I have a text file that contains more or less paragraphs. The text is not actually words, its comma delimited data; but that's not really that important. The text file is sort of divided into sections; there can be sections, and subsections. The division of sections is denoted by more than one newlines and subsections by a newline.
So sample data:
This is the, start of a, section
908690,246246246,246246
246246,246,246246
This is, the next, section,
sfhklj,sfhjk,4626246
4yw2,fdhds5juj,53ujj
So the above data contains two sections, each with three subsections. Sometimes however, there is more than one empty line between sections. When this occurs, I want to convert the multiple newline characters, say \n\n\n\n
to just \n\n
; I think regex is probably the way to do this. I also may need to use different newline standards, unix \n
, and windows \r\n
. I think the files probably contain multiple endline encodings.

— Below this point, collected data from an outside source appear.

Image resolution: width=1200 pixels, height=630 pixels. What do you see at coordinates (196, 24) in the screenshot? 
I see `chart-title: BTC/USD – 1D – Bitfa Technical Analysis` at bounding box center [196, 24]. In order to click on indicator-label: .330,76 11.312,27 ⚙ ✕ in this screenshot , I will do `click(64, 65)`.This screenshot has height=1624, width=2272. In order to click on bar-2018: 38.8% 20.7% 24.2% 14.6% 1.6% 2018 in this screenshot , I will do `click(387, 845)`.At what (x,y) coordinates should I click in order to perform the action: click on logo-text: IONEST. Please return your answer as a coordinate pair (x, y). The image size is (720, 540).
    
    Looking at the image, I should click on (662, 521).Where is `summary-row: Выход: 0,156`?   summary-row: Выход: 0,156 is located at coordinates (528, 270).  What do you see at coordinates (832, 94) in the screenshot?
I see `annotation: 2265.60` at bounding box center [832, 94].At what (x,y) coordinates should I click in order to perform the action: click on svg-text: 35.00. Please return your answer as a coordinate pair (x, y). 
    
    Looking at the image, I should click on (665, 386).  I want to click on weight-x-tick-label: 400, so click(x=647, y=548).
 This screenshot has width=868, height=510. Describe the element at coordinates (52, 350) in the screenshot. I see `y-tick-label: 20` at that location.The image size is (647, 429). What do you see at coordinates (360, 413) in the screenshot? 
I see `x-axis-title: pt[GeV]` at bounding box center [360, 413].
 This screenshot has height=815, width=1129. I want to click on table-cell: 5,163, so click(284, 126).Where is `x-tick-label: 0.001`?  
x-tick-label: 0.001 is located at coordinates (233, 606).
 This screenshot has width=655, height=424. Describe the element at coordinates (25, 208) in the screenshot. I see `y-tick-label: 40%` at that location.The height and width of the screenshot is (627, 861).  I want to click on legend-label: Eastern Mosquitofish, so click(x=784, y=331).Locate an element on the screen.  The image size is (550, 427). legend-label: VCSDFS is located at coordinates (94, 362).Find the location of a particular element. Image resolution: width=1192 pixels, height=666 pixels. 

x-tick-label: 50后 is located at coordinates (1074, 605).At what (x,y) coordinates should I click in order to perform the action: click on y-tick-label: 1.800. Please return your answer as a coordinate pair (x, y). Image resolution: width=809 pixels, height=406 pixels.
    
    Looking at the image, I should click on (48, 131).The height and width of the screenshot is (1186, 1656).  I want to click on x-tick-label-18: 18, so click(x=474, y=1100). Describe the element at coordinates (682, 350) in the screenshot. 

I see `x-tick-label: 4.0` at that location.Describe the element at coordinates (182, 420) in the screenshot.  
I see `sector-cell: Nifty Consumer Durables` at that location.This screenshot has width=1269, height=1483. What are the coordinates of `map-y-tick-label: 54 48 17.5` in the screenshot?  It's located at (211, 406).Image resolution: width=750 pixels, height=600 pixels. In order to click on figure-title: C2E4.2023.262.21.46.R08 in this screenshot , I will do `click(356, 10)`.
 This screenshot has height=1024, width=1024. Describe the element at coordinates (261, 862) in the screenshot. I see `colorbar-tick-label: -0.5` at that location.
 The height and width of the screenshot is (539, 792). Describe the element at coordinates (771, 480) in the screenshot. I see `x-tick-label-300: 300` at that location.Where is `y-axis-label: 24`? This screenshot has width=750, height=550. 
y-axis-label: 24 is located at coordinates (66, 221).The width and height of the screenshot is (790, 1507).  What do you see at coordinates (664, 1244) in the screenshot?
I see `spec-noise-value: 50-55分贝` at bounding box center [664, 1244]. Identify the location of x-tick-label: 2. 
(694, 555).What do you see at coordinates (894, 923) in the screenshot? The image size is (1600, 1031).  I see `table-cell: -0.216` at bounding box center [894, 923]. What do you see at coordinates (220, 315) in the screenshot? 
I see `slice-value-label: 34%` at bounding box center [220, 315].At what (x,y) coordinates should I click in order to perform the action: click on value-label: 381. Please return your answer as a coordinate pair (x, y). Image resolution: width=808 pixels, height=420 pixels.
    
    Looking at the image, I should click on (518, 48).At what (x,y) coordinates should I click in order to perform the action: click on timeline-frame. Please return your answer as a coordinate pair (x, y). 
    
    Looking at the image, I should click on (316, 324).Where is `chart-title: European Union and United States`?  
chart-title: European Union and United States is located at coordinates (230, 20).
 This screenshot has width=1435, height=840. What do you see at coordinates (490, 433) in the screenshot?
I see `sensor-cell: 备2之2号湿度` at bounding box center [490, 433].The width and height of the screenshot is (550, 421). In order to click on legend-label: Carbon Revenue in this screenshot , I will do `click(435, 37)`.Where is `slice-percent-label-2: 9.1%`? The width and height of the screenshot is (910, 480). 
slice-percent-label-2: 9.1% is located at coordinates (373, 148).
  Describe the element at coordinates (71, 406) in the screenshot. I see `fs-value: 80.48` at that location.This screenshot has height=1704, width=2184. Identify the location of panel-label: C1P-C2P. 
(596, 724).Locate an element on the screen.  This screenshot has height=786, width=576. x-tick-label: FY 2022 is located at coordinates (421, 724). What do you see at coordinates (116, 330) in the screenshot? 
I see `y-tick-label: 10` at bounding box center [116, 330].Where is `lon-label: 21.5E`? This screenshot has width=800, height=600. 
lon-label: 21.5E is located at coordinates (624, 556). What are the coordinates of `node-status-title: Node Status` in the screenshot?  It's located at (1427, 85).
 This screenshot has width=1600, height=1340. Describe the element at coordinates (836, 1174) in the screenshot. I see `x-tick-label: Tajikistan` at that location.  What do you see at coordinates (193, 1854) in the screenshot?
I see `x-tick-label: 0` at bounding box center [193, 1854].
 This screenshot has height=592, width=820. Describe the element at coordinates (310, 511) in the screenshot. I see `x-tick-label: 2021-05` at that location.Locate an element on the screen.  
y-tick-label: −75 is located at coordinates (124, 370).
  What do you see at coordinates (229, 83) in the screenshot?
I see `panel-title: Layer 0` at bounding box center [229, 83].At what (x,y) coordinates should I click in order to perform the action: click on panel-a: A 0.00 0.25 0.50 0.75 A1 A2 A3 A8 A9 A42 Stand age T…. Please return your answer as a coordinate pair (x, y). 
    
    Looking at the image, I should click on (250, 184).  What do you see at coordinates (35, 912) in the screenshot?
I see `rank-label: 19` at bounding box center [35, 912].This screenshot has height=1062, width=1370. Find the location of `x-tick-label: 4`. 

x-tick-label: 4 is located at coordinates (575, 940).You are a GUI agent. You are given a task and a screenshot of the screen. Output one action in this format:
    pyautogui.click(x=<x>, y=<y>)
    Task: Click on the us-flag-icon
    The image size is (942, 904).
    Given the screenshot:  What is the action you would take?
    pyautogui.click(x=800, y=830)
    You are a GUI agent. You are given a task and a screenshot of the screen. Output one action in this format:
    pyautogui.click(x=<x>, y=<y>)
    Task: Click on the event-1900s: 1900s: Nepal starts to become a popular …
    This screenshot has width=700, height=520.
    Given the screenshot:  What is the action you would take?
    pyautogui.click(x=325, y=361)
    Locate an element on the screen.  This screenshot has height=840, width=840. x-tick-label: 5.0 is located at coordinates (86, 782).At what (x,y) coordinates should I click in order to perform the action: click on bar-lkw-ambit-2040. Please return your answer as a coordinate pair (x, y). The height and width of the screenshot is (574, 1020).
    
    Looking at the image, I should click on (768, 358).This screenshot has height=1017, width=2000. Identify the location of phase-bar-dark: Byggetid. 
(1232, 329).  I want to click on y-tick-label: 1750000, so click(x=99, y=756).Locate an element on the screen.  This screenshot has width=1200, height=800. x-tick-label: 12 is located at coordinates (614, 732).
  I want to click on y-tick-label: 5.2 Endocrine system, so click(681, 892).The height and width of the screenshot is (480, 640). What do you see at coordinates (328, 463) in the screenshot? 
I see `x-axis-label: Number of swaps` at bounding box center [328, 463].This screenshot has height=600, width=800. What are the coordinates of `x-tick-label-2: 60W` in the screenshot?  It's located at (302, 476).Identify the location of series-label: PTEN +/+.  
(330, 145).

Here is the regex that I've come up with; its nothing special:
Regex.Replace(input, @"([\r\n|\n]{2,})", Enviroment.NewLine + Enviroment.NewLine}
Firstly, is this a good regex solution? I'm not that good with regex.
Secondly, I then want to split each section into an element in a string array:
Regex.Split(input, Enviroment.NewLine + Enviroment.NewLine)
Is there a way to combine these steps?